Another Australian vice-chancellor with expertise in this area, George Williams, raises similar concerns. A university “has got to be a place where we avoid groupthink and people feel free to explore and express ideas”. But then, “with hate speech and other things, we need to clamp down and draw lines“. But then, “free speech” in Australian law is “not protected in any general and meaningful way”. So, for university administrations “This is a very contested area, very hard to navigate, because free speech itself … you can’t define it … when it becomes politicised … there’s so many grey areas…”

To unpack the dilemmas for institutions and leaders here, let’s recap. The 2019 French Review affirmed academic freedom as a “defining value” for universities; one that could “be traced back to Socrates’ defence in Plato’s Apology … of his right to discuss controversial topics”. But “freedom of lawful speech” didn’t extend to acts of intimidation, or serious disruption to teaching and research programs.

Factoring in societal limits on free speech, and statutory responsibilities for the safety and wellbeing of students and staff, Robert French showed how complex this balancing act could be. After wading through a plethora of existing policy statements (where he noted that terms such as “respect”, “harm” and “hate speech” could be defined too broadly and applied too restrictively), French likened his own task to “cleaning the Augean Stables”.

The Review’s key recommendation was a Model Code for universities to adopt or adapt. As a minimal set of “umbrella principles”, the Code still ran to several pages. It drew some clear but subtle distinctions, such as prohibiting expressive conduct that aims to “humiliate” or “intimidate”, but not speech that merely “offends”. The Code also spells out the statutory requirement that universities “foster the wellbeing of staff and students” as a set of duties which:

“includes the duty to ensure that no member of staff and no student suffers unfair disadvantage or unfair adverse discrimination on any basis recognised at law including race, gender, sexuality, religion and political belief; (and) includes the duty to ensure that no member of staff and no student is subject to threatening or intimidating behaviour by another person or persons on account of anything they have said or proposed to say in exercising their freedom of speech…”

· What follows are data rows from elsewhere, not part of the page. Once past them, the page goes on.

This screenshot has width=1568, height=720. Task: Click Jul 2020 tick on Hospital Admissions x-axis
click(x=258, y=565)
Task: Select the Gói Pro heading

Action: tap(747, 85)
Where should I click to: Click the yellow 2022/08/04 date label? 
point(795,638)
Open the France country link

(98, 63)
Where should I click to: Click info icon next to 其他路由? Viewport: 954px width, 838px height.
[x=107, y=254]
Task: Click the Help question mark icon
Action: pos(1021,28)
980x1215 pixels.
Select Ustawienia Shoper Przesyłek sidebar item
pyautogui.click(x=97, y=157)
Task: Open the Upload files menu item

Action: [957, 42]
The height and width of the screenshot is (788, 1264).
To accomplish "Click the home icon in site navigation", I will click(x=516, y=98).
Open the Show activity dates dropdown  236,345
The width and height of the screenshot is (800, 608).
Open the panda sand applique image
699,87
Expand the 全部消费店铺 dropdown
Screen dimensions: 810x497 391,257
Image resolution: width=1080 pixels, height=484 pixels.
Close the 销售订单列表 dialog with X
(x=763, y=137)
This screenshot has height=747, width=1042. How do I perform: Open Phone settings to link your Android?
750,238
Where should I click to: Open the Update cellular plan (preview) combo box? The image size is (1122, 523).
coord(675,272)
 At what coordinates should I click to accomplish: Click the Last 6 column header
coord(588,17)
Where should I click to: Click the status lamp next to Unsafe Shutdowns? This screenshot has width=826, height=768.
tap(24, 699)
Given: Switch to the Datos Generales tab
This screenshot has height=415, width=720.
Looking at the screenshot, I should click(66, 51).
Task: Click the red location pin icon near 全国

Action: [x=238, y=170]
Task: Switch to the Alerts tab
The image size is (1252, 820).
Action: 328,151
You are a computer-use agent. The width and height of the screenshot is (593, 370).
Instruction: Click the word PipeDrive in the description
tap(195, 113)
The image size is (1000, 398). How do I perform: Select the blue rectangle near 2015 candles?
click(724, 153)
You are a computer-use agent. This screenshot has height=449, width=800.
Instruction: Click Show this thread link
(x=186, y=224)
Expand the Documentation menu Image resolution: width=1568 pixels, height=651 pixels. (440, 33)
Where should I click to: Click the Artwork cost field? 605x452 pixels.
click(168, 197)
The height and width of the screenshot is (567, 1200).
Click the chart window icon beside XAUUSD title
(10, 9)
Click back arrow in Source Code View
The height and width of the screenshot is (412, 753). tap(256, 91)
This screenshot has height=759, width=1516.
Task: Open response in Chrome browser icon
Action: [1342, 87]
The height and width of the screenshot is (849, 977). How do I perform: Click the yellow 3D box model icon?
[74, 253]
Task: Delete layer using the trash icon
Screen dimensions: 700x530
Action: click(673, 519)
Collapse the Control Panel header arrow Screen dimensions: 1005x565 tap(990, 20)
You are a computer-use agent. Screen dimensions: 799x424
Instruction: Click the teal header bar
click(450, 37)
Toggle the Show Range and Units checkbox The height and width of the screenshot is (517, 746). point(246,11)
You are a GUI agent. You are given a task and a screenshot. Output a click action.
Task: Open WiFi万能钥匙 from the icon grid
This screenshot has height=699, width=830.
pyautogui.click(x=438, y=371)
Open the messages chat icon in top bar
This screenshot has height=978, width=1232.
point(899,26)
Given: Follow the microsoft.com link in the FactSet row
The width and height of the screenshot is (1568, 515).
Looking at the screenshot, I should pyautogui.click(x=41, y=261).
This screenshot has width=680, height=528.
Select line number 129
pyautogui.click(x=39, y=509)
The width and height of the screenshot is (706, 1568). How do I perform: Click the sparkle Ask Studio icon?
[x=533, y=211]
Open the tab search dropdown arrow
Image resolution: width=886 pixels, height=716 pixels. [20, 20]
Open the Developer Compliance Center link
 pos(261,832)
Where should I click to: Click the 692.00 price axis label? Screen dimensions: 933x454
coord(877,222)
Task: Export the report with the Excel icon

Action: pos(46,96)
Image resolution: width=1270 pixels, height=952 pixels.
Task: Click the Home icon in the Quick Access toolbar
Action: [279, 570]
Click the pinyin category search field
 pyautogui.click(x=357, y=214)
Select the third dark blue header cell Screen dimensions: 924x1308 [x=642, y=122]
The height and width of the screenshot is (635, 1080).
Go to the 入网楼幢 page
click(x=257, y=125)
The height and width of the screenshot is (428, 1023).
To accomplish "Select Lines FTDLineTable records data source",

So, the rules that universities must administer won’t ever fit neatly on a student T-shirt. Further, the Review warned that clearer rules alone would not suffice: “Far more important than rules will be a culture which embraces the inevitability of dissent on the one hand and the importance of compromise to the effective functioning of the institution.”

Reflecting on the Review in their 2021 book Open Minds, Carolyn Evans and Adrienne Stone judged it “unrealistic” to expect administrations to moderate directly the “myriad small interactions that occur daily in universities”. Or to expect students to “make detailed reference to university policy” to guide their own interactions. Echoing French in their view that universities need “a culture of openness, based on a broad understanding of free speech and academic freedom”, they asked: “How is such a culture to be inculcated?”

One way is to promote dialogue frameworks more systematically, as a professional skillset and an antidote to dogma and groupthink in class discussions and campus seminars. “Best practices” here include intellectual honesty, critical thinking and free and frank debate across viewpoints, underpinned by group norms of inclusive learning and collaborative problem-solving. My “model code” framework at Chart 1 aims to be short, sharp and simple enough for student groups to adopt as a practical set of “learning habits”. But also detailed enough to help guide complex and controversial debates on a wide range of issues – where topic awareness, term definitions, context assumptions and personal relevance may differ widely.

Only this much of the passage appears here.